Dublin tallies: Constituencies show strong support for Yes side
Many Dublin constituencies are showing support for Yes side running over 70%
Deputy Richard Boyd Barrett keeping tally at the Dublin county referendum count centre in Citywest, in Dublin. Photograph: Dara Mac Dónaill/The Irish Timesmes
Tallies in Dublin confirm the Yes side is on course for a landslide win in the referendum to repeal the Eighth Amendment.
The results also support the findings of an Irish Times exit poll showing 68 per cent of people had voted Yes.
With counting under way since 9am, early tallies available from Dublin constituencies showed all are supporting a Yes vote.
At the RDS count centre there were huge cheers from Yes campaigners as final tallies were announced by tallymen for a number of constituencies.
In Dublin Central it was 76 per cent for Repeal of the Eighth Amendment.
The highest Yes tally was in Arran Quay at St Adrian’s National School where 87.87 per cent voted Yes according to the tally projections.
Labour Party tallyman Paul McConnell said this probably included votes of the supplementary register, all of which votes go into one box.
In Cabra East, the percentage 'Yes' tallies reported from the boxes being counted in Christ the King NS were as follows , 77.42, 72.29, 74.82, 76.85, 71.25. 70.56, 72.59.
In Cabra East A1 (Shandon, Phibsborough, voting in St Peter's NS, Phibsborough), the 'Yes' percentage figures, according to the tallies, were 76.08 and 61.16.
In Dublin Bay South the final division was 78 per cent in favour and 22 per cent against repeal with 106 boxes, including one for postal votes of which there were an estimated 471.
Tallyman Conor McWade said Rathgar and Terenure were showing slightly more for Yes than Ballsbridge and Sandymount but only by about one per cent.
In Dublin South Central was 74.71 per cent yes and 25.29 per cent No with an estimated 61.7 per cent turnout. But the turnout figure was deemed “very unofficial”.
Sinn Féin TD Aengus Ó Snodaigh said Cherry Orchard and Chapelizod were showing over 80 per cent in favour of repeal.
In Dublin North-West, tallies of half of the votes counted so far showed a 74.9 per cent Yes vote. One box from Iona Road, Drumcondra showed 84 per cent support for the referendum.
Social Democrats co-leader Róisín Shortall, who was involved in the tally for her local constituency, said the results were “really really encouraging.”
Support for a Yes vote was “extraordinarily strong, right across the constituency,” she said.
In Dublin South West a tally from 11am, based on 67 per cent of the boxes, showed that support for a Yes vote was at 75 per cent.

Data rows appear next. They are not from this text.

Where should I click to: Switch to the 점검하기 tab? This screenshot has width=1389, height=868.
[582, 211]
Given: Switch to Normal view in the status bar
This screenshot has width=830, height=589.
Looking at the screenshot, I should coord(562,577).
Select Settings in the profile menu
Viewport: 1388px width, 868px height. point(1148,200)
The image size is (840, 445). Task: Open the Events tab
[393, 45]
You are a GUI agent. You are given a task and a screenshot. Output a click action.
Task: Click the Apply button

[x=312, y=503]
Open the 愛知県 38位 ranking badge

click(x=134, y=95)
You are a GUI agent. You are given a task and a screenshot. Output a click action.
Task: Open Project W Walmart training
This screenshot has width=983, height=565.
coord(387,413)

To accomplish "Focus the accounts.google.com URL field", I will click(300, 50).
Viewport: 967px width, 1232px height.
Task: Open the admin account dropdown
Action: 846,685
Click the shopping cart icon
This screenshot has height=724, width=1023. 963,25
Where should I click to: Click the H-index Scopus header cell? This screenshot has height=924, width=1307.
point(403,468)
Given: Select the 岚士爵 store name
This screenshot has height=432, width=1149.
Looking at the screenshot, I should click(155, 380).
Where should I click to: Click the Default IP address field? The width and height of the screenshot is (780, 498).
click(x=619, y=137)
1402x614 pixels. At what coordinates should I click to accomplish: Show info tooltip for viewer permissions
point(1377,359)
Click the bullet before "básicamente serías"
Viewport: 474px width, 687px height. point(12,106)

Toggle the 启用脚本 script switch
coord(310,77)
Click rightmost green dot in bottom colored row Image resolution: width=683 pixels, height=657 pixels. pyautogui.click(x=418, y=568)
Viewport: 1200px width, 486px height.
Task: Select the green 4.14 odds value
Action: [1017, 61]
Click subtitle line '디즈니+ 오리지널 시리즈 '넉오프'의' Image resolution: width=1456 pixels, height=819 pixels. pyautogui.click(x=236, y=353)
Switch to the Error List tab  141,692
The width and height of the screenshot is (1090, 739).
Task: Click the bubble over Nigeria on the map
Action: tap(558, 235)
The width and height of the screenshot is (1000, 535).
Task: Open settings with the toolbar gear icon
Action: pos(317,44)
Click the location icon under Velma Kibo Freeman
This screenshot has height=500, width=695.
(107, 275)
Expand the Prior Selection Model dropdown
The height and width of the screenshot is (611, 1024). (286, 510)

Boxes particularly in “older” parts of the constituency are in the high 60s but there are a lot of boxes with Yes votes at 80 per cent.
In Dun Laoghaire at 11am, with 26 per cent of boxes tallied, Yes votes were running at 76.4 per cent and the No side at 23.6 per cent.
In Dublin Mid-West, where a final tally was completed just before 11.20am with all boxes opened, the Yes side is 72.6 per cent with the No side at 27.1 per cent. Turnout was 62 per cent.
Minister for Local Government Eoghan Murphy who has responsibility for the referendum said the formal result is unlikely until 6pm because of the high turnout.
He has described the expected clear outcome of abortion referendum campaign as “overwhelming”.
Mr Murphy’s constituency colleague Labour Senator Kevin Humphreys, predicted a Yes vote of more than 80 per cent in his Dublin Bay South constituency.
A tally of five select voting boxes in the south Dublin constituency shows support for the referendum at “80 per cent or more,” he said.
Mr Humphreys has been calling the election results in his constituency, which uncanny accuracy for more than ten years, based on a sample of five ballot boxes. The five boxes, taken from different points in the constituency, are tea leaves which Mr Humphreys tries to read what way the vote is leaning.
“It’s huge, a major change for the country. It’s a total flip of the vote in 1983” he told The Irish Times at the RDS count centre.
Using this formula he correctly predicted Michael D Higgins would be elected President, and that the referendum on judges pay would pass comfortably in 2011. “It’s not an exact science,” Humphreys said, whose early predictions have earned a regular count day following on Twitter.
The exit poll conducted for The Irish Times indicated a 68 per cent to 32 per cent Yes vote. That poll, which has a margin of error is estimated at +/- 1.5 per cent, saw 4,000 voters interviewed by Ipsos MRBI as they left 160 polling stations on Friday.
As predicted, urban areas appear to have been more strongly in favour of repeal, at just over 70 per cent. But according to the polls, rural areas also voted Yes, with around 60 to 63 per cent in favour.
A total of 3.3 million citizens were registered to vote in Friday’s referendum.